Maybe you know why you were pulled over. Perhaps you have no clue as to what an officer wants to talk to you about. Either way, there are things you can do during a traffic stop to protect yourself and your legal rights. And that’s particularly true if the officer believes you’re under the influence of alcohol.
Furthermore, there are just as many things that you shouldn’t do during a DWI traffic stop. Here’s a list:
- Don’t get out of your vehicle: If the officer wants you to get out, they’ll let you know. Stay where you are and keep your hands on the steering wheel until the officer arrives at your window. They’ll then tell you what to do.
- Don’t start talking: The moment the officer arrives at your window is the moment you get the urge to talk. You want to ask what you did wrong. You want to ask why you’re in trouble. Don’t get ahead of yourself.
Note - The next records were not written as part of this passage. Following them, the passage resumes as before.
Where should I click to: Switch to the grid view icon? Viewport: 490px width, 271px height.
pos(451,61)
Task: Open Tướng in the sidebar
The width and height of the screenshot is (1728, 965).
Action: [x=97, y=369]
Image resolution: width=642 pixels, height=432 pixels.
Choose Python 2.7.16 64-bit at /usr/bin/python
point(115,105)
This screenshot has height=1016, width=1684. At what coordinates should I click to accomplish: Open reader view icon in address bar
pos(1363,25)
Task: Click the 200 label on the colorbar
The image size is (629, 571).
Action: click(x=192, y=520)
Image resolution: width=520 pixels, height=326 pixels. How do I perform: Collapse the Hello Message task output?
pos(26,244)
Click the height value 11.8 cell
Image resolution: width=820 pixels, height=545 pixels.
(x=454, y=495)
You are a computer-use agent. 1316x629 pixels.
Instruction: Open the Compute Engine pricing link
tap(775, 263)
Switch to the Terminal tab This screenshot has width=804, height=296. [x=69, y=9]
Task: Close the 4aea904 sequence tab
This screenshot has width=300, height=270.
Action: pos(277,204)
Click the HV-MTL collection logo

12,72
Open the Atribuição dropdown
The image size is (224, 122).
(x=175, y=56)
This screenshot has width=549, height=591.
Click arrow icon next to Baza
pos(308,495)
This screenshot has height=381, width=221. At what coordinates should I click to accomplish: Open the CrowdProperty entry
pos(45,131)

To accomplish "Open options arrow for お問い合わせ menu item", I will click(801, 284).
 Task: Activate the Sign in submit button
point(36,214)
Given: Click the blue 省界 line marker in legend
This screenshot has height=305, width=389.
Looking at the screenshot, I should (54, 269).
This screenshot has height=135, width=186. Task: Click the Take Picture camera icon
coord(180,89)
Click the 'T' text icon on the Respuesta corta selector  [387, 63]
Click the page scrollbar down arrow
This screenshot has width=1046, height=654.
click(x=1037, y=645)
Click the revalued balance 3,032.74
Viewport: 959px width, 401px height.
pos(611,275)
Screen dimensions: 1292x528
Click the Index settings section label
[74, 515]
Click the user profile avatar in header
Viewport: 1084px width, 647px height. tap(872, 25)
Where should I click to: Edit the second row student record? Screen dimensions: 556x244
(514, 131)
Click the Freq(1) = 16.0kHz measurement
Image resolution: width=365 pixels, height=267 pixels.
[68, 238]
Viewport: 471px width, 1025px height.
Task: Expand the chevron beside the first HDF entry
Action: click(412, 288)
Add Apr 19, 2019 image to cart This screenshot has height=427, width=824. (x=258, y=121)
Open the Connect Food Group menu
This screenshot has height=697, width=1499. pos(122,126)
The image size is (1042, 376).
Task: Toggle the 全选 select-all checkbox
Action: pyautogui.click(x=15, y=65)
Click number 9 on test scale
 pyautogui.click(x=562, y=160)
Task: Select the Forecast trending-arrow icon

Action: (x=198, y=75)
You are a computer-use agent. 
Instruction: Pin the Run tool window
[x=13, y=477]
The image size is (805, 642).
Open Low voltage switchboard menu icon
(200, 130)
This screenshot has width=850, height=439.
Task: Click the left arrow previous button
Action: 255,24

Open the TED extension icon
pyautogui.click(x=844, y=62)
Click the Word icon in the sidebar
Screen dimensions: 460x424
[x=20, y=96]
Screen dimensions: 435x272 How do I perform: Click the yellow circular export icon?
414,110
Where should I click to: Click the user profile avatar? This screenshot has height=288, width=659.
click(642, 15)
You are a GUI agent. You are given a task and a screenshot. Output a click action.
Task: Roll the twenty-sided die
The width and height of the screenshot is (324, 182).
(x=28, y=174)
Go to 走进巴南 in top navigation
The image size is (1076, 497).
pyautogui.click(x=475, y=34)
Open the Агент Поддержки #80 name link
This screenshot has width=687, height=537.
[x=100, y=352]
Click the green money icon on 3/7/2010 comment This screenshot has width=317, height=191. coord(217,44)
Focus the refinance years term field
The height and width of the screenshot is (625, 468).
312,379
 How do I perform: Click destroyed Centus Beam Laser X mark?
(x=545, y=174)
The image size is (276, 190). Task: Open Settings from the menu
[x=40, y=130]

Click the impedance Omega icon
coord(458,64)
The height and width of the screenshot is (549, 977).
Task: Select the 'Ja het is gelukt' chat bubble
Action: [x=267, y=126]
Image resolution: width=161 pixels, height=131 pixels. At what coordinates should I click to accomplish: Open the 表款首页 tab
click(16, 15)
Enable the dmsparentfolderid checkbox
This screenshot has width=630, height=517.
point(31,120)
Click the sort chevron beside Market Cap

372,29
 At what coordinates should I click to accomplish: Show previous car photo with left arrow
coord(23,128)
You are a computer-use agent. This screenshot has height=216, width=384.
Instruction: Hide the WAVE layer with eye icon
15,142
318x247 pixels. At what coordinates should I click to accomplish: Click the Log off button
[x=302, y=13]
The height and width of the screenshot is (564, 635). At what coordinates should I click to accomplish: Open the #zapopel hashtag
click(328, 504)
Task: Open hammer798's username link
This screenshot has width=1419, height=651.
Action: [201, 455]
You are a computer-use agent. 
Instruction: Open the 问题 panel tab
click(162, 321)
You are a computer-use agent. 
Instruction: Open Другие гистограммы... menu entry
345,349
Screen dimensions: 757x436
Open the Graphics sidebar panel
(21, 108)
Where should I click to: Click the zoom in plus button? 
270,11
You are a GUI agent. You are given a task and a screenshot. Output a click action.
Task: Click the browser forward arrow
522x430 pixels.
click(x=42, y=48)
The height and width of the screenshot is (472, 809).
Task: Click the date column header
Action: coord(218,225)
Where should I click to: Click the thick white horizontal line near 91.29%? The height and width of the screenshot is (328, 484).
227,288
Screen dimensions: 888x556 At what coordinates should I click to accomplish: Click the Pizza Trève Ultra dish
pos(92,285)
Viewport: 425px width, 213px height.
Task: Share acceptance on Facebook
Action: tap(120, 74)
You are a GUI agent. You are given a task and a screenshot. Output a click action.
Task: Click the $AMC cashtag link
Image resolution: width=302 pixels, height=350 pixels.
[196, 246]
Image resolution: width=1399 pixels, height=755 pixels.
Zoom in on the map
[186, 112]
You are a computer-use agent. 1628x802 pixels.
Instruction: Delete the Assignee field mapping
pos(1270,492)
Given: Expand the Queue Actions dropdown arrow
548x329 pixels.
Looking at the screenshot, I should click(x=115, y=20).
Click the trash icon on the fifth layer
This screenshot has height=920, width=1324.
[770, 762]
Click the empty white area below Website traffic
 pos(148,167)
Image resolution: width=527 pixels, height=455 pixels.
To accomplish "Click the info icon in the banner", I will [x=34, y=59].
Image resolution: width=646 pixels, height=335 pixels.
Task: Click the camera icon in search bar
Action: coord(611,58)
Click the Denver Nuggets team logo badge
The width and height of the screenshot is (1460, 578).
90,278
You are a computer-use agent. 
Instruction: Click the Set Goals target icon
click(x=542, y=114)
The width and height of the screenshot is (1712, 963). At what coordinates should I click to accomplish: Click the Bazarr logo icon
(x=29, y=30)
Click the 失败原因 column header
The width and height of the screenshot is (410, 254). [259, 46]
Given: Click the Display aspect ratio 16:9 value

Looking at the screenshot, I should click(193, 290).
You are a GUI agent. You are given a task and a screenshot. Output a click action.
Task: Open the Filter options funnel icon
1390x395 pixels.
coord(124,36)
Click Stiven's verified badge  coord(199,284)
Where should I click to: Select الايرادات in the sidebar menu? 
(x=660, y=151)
Let them talk first, all while keeping quiet. If you start babbling, you could easily say something that makes it look like you violated a law.
- Don’t admit to anything: Not only does this give the officer reason to put you under arrest, but it will also work against you when defending yourself in court. Even if you know that you’re under the influence of alcohol, admitting it won’t do you any good. The officer won’t give you “extra credit” for telling them the truth. It simply makes it easier for them to arrest you.
- Don’t resist arrest: Should it come to this, don’t resist. Listen to what the officer is saying, take note of what they’re doing and follow along with their requests. Resisting will cause more harm than good, such as additional criminal charges.
These are the types of things you should never do during a DWI traffic stop. If you avoid these, your chance of driving away with nothing more than a warning is much greater.
In the event that you’re put under arrest and dealing with formal DWI criminal charges, you need a defense strategy to protect your legal rights.